» What to produce: Using the data below, show every line where the word "heading" occurs.

» Data to examine:
· · ·

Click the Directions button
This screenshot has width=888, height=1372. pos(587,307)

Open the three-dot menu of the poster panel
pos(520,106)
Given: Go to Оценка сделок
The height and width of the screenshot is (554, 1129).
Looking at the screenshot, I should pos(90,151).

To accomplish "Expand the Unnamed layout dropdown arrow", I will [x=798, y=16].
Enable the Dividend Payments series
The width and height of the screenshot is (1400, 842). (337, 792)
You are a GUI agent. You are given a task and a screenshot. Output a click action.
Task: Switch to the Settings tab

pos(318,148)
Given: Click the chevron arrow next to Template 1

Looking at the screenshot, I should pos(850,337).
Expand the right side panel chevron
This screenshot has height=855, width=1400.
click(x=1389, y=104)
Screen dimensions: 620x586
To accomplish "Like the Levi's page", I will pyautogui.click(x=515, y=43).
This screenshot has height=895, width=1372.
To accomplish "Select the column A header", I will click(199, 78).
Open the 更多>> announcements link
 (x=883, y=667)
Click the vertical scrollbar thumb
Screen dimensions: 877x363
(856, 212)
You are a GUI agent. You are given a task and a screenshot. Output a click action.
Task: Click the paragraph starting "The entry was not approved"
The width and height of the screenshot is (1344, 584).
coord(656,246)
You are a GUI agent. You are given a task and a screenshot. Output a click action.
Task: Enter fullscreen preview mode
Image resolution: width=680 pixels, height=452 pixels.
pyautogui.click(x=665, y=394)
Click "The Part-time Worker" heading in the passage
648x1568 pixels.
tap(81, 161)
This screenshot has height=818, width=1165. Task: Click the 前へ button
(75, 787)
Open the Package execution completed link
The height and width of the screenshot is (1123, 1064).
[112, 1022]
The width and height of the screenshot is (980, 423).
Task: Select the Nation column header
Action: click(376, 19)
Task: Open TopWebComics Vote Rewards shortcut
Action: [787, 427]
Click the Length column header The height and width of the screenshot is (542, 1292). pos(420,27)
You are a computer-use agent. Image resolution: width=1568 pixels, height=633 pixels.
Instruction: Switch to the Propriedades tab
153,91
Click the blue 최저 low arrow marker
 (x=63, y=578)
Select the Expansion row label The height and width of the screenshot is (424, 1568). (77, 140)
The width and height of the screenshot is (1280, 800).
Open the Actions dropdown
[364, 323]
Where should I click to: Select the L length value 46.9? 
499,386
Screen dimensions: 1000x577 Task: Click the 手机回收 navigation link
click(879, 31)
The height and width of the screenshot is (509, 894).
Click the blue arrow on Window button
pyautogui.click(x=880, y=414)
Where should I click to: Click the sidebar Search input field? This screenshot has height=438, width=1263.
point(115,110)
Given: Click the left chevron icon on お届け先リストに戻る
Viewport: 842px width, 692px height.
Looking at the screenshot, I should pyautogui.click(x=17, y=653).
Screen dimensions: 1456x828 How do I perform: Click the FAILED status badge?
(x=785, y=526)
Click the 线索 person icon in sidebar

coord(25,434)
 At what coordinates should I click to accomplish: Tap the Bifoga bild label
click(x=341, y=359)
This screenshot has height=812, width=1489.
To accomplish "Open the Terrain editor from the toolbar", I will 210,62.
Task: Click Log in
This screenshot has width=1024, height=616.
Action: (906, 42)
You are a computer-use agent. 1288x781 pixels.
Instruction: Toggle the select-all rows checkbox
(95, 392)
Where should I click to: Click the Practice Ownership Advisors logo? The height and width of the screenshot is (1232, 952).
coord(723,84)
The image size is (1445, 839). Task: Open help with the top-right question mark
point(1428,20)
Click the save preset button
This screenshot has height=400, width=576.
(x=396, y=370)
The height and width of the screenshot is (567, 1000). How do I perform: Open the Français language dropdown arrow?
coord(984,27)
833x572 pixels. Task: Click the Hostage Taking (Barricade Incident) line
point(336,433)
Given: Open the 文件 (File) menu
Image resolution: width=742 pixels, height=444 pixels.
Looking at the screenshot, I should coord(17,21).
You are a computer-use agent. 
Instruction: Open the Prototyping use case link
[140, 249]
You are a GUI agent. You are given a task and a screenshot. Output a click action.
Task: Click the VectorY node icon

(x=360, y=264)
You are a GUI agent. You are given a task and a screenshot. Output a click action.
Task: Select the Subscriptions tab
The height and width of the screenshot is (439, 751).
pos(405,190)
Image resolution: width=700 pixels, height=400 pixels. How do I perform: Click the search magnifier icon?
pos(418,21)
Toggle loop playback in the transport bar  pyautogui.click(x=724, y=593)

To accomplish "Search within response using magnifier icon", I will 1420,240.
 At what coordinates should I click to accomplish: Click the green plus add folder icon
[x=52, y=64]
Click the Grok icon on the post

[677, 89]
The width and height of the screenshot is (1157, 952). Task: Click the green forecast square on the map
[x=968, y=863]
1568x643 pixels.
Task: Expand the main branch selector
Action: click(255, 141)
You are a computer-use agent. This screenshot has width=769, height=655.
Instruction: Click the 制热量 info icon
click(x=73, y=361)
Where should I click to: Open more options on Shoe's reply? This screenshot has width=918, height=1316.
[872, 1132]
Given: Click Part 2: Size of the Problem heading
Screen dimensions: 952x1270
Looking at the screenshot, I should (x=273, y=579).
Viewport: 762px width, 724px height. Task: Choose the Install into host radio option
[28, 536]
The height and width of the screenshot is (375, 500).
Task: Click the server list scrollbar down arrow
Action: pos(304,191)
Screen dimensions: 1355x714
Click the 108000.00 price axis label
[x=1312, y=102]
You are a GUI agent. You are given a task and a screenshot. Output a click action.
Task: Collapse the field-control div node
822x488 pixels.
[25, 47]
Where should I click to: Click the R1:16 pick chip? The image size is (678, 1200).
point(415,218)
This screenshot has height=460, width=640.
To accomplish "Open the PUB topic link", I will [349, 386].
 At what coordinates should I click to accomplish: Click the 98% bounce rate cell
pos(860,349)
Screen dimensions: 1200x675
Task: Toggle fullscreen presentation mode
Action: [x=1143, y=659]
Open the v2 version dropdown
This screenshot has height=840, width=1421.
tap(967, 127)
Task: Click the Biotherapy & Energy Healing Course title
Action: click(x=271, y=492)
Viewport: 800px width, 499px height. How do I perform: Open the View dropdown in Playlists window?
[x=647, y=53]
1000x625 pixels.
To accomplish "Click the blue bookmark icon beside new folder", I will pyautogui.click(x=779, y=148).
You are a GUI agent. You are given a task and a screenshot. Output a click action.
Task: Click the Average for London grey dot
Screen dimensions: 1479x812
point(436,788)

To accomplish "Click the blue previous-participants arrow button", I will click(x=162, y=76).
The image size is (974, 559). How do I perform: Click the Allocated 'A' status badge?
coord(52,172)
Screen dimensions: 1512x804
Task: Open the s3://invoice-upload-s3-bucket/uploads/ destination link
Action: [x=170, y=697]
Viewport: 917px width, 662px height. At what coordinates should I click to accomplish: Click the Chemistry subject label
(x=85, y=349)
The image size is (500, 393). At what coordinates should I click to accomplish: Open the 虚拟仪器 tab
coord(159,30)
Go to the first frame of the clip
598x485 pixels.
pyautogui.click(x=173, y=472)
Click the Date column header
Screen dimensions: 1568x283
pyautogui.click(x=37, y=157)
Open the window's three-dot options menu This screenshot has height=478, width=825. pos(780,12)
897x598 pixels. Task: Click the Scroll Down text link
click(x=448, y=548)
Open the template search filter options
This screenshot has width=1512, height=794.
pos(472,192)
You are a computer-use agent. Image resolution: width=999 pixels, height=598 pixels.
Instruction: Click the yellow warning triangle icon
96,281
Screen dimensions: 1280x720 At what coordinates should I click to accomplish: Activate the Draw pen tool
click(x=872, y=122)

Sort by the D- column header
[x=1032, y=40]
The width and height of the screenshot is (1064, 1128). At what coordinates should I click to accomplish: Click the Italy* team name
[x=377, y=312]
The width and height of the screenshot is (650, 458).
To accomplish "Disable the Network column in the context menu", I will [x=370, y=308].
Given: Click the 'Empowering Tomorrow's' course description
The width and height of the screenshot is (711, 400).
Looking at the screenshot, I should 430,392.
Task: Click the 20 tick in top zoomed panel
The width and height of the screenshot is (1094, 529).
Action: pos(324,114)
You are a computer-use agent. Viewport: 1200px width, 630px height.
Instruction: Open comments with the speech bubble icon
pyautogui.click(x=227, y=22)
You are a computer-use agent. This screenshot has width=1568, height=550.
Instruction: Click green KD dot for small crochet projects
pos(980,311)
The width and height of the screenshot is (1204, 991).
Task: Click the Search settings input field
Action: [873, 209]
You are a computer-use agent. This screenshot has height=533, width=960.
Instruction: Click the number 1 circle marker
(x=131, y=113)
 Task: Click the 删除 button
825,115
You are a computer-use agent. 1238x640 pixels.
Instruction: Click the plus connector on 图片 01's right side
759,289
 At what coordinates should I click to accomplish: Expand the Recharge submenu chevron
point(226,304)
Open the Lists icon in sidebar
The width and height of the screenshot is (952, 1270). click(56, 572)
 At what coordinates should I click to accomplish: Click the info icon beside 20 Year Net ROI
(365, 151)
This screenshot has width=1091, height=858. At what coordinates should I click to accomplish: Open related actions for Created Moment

· · ·

» Reply:
Click "The Part-time Worker" heading in the passage
Given: Click Part 2: Size of the Problem heading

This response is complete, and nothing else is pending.